5. Model the Solution

Preprocessing to get the tidy dataframe


In [52]:
# Import the library we need, which is dplyr and ggplot2
library(dplyr)
library(ggplot2)

In [53]:
options(repr.plot.width=10, repr.plot.height=6)

In [54]:
# Read the csv file of Monthwise Quantity and Price csv file we have.
df <- read.csv('MonthWiseMarketArrivals_Clean.csv')

In [55]:
str(df)


'data.frame':	10320 obs. of  10 variables:
 $ market  : Factor w/ 122 levels "ABOHAR(PB)","AGRA(UP)",..: 1 1 1 1 1 1 1 1 1 1 ...
 $ month   : Factor w/ 12 levels "April","August",..: 5 5 5 5 5 5 5 5 4 4 ...
 $ year    : int  2005 2006 2010 2011 2012 2013 2014 2015 2005 2006 ...
 $ quantity: int  2350 900 790 245 1035 675 440 1305 1400 1800 ...
 $ priceMin: int  404 487 1283 3067 523 1327 1025 1309 286 343 ...
 $ priceMax: int  493 638 1592 3750 686 1900 1481 1858 365 411 ...
 $ priceMod: int  446 563 1460 3433 605 1605 1256 1613 324 380 ...
 $ city    : Factor w/ 119 levels "ABOHAR","AGRA",..: 1 1 1 1 1 1 1 1 1 1 ...
 $ state   : Factor w/ 22 levels "AP","ASM","BHR",..: 17 17 17 17 17 17 17 17 17 17 ...
 $ date    : Factor w/ 243 levels "1996-01-01","1996-02-01",..: 109 121 169 181 193 205 217 229 110 122 ...

In [56]:
# Fix the date
df$date = as.Date(as.character(df$date), "%Y-%m-%d")

In [57]:
head(df)


Out[57]:
marketmonthyearquantitypriceMinpriceMaxpriceModcitystatedate
1ABOHAR(PB)January20052350404493446ABOHARPB2005-01-01
2ABOHAR(PB)January2006900487638563ABOHARPB2006-01-01
3ABOHAR(PB)January2010790128315921460ABOHARPB2010-01-01
4ABOHAR(PB)January2011245306737503433ABOHARPB2011-01-01
5ABOHAR(PB)January20121035523686605ABOHARPB2012-01-01
6ABOHAR(PB)January2013675132719001605ABOHARPB2013-01-01

In [58]:
# Get the values for Bangalore
dfBang <- df %>%
          filter( city == 'BANGALORE') %>%
          arrange(date) %>%
          select(quantity, priceMod, date)

In [59]:
head(dfBang)


Out[59]:
quantitypriceModdate
12278329912004-01-01
22251337932004-02-01
32219525562004-03-01
41851504652004-04-01
51373904552004-05-01
63114455512004-06-01

In [60]:
summary(dfBang$priceMod)


Out[60]:
   Min. 1st Qu.  Median    Mean 3rd Qu.    Max. 
    320     551     828    1041    1323    3430 

In [61]:
summary(dfBang$quantity)


Out[61]:
   Min. 1st Qu.  Median    Mean 3rd Qu.    Max. 
  63820  329800  405700  523600  660700 1639000 

In [62]:
ggplot(dfBang) + aes(quantity, priceMod) + geom_point()


PRINCIPLE: Correlation

Correlation refers to any of a broad class of statistical relationships involving dependence, though in common usage it most often refers to the extent to which two variables have a linear relationship with each other.


In [63]:
cor(df$quantity, df$priceMod)


Out[63]:
-0.056847254850628

In [64]:
cor(log(df$quantity), log(df$priceMod))


Out[64]:
-0.0913947290041626

PRINCIPLE: Visualizing linear relationships


In [65]:
# We can try and fit a linear line to the data to see if there is a relationship
ggplot(dfBang) + aes(log(quantity), log(priceMod)) + geom_point() + stat_smooth(method = 'lm')


Exercise: Calculate the price and quantity relationship in Lasalgaon


In [ ]:


In [ ]:


In [ ]:

Question 4: Can we forecast the price of Onion in Bangalore?

TIme Series Modelling

We will build a time-series forecasting model to get a forecast for Onion prices.

Most of the time series models work on the assumption that the time series is stationary.
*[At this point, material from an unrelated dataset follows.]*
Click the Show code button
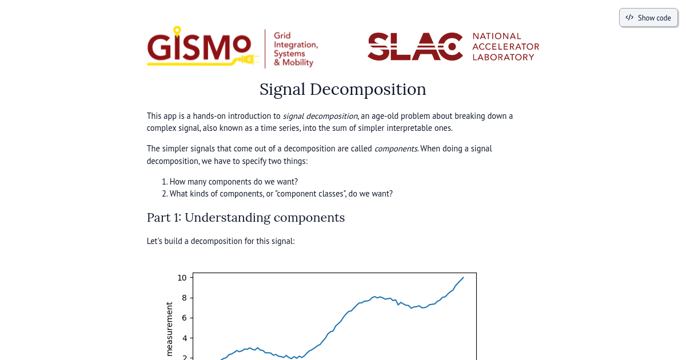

Intuitively, we can see that if a time series has a particular behaviour over time, there is a very high probability that it will follow the same in the future. Also, the theories related to stationary series are more mature and easier to implement as compared to non-stationary series

Statistical stationarity: A stationary time series is one whose statistical properties such as mean, variance, autocorrelation, etc. are all constant over time. Most statistical forecasting methods are based on the assumption that the time series can be rendered approximately stationary (i.e., "stationarized") through the use of mathematical transformations. A stationarized series is relatively easy to predict: you simply predict that its statistical properties will be the same in the future as they have been in the past!

There are three basic criterion for a series to be classified as stationary series :

  • The mean of the series should not be a function of time rather should be a constant.

  • The variance of the series should not a be a function of time. This property is known as homoscedasticity.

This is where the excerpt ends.